Problem details
Skip the pictures. Transcribe exactly the lines from the line containing "Where should I" to the end of the listing.

Given information
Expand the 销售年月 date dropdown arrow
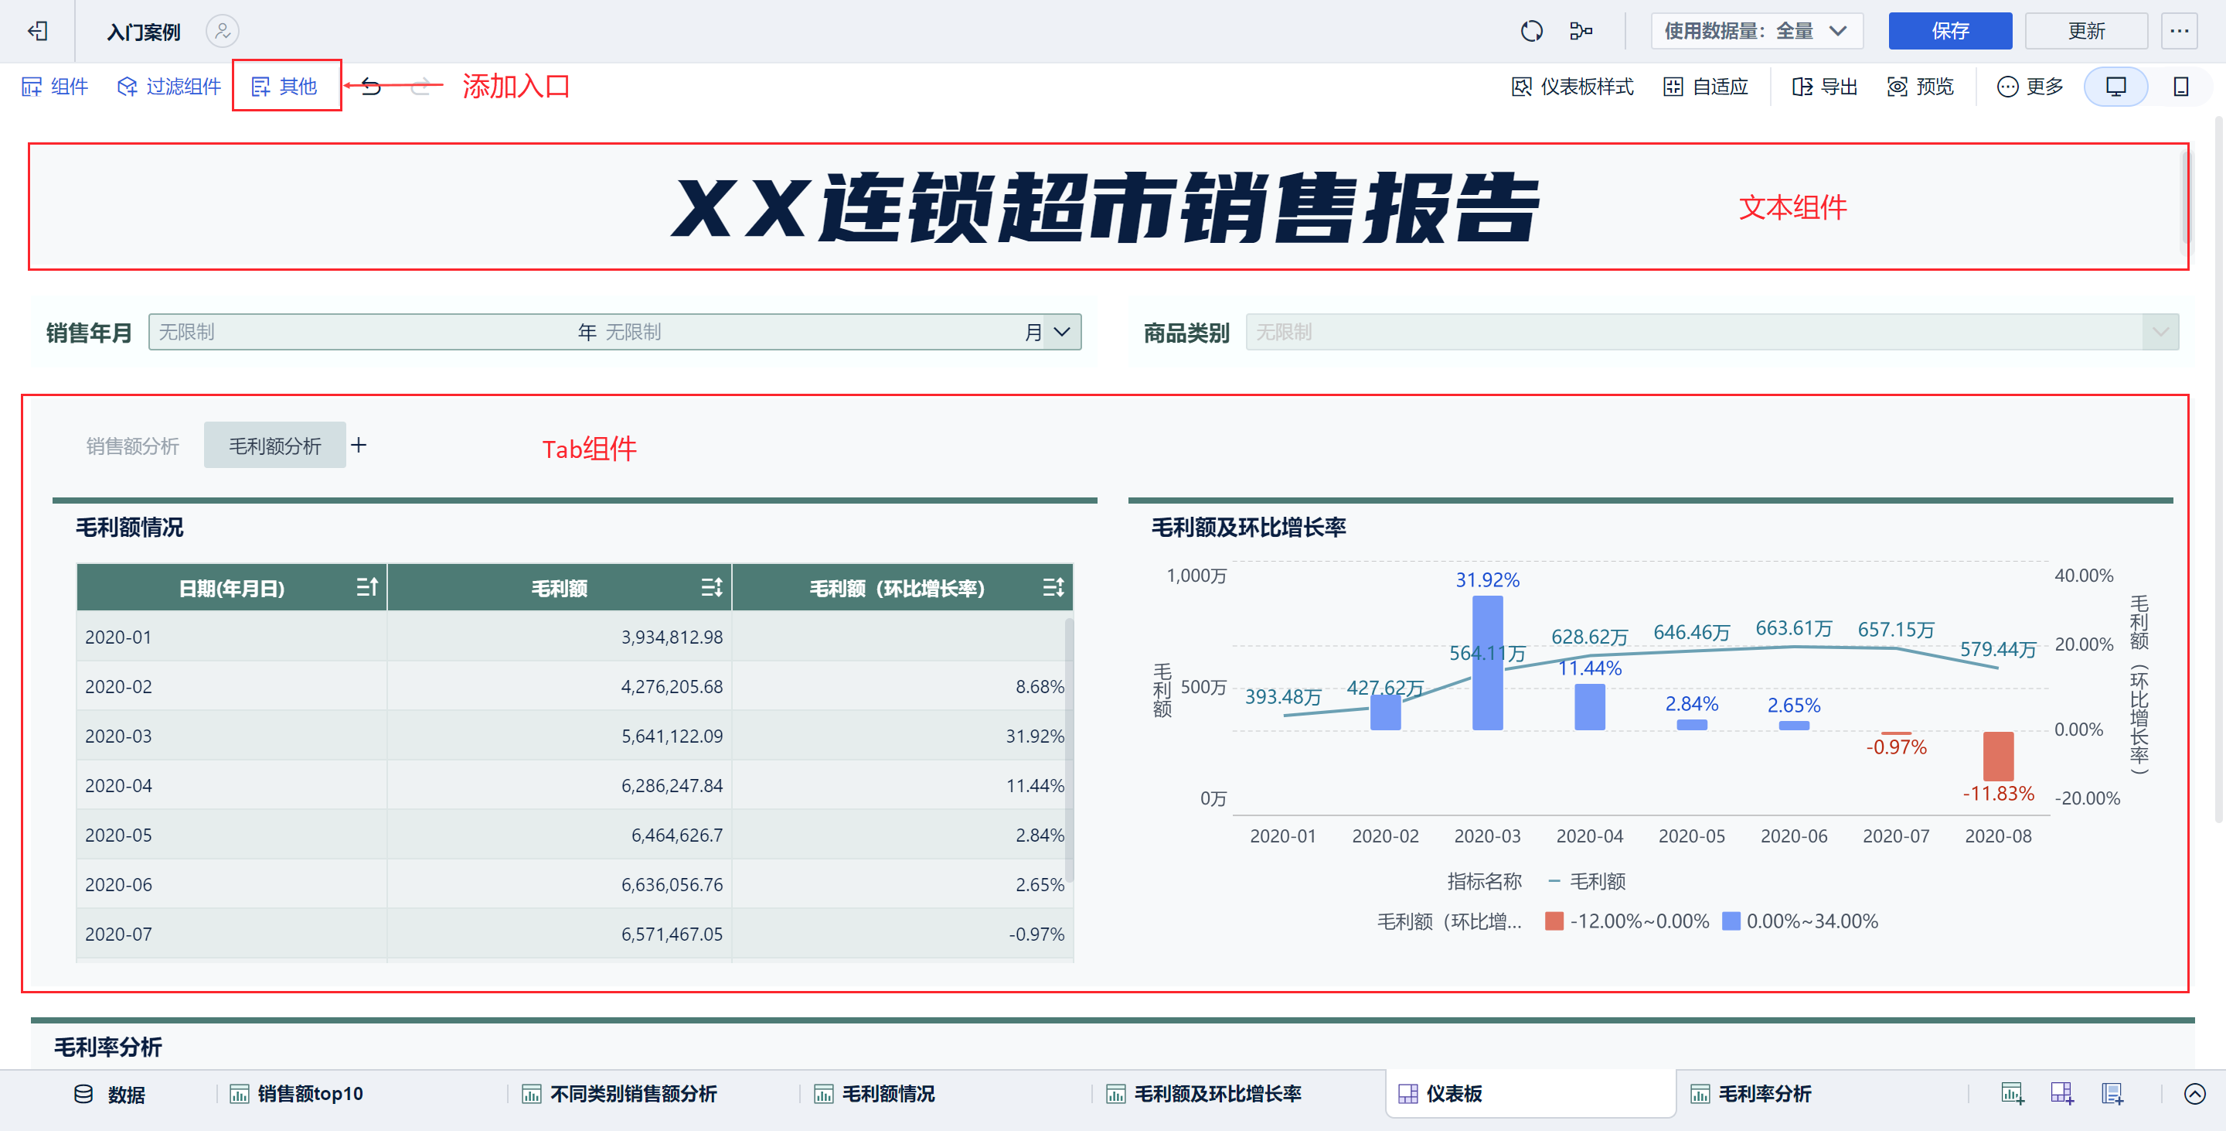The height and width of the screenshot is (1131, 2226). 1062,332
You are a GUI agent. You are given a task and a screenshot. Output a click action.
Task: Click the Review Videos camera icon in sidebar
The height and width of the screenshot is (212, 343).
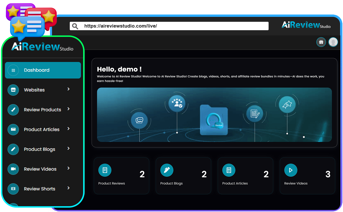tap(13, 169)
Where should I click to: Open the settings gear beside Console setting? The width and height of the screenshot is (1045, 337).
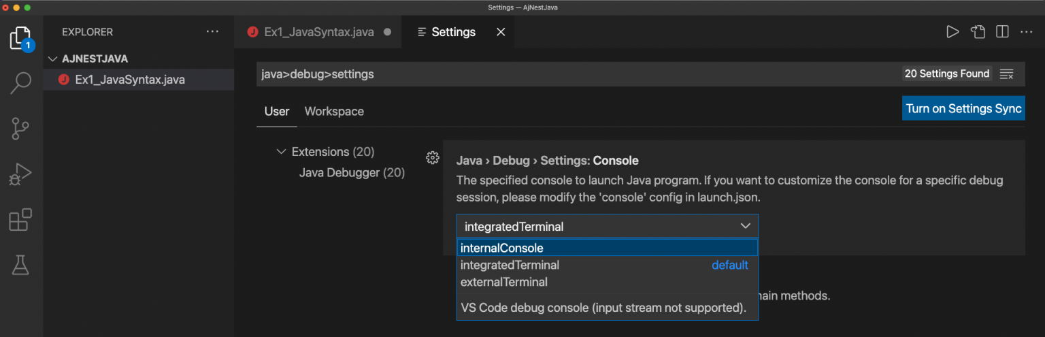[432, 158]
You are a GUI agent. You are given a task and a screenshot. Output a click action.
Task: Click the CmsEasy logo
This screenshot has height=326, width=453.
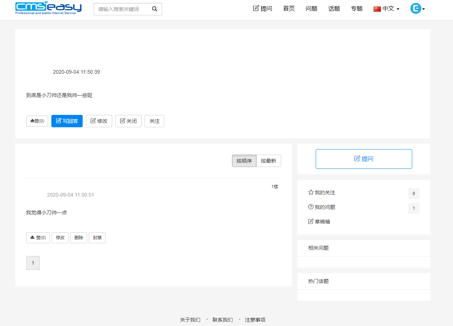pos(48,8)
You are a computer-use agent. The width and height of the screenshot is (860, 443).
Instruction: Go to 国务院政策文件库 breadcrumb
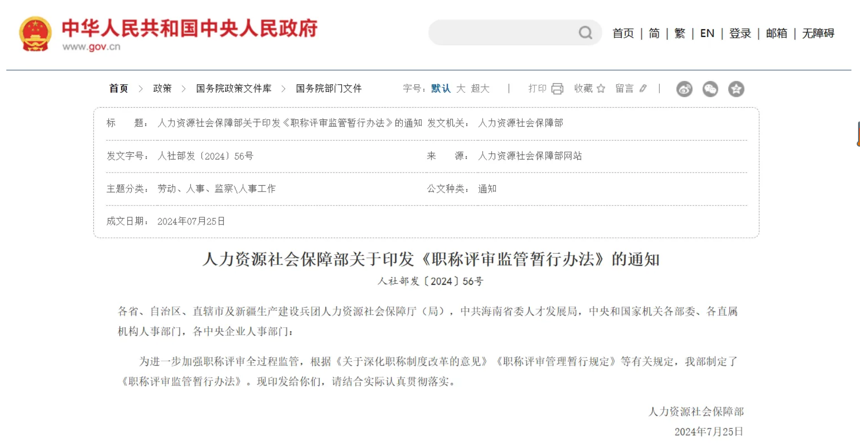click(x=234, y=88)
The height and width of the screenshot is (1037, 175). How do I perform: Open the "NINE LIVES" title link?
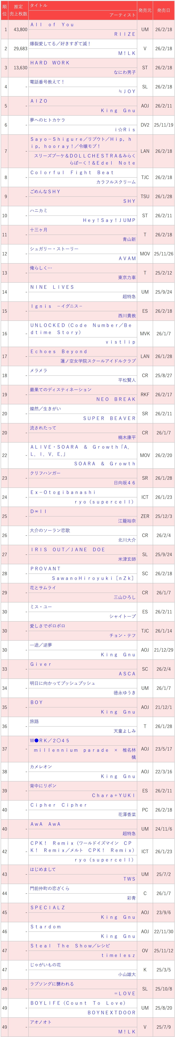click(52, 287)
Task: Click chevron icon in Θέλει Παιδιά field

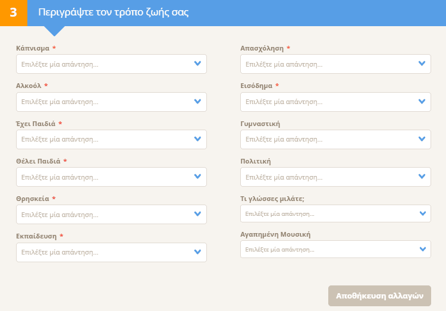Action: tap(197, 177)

Solution for this exercise
Where should I click to: Open the settings gear beside Console setting? The width and height of the screenshot is (1045, 337).
[432, 158]
You are a GUI agent. You are given a task and a screenshot. Output a click action.
Task: Click the CmsEasy logo
This screenshot has height=326, width=453.
pos(48,8)
You are a computer-use agent. The width and height of the screenshot is (860, 443).
Instruction: Go to 国务院政策文件库 breadcrumb
click(x=234, y=88)
The height and width of the screenshot is (1037, 175). How do I perform: Open the "NINE LIVES" title link?
click(52, 287)
Task: Click chevron icon in Θέλει Παιδιά field

Action: tap(197, 177)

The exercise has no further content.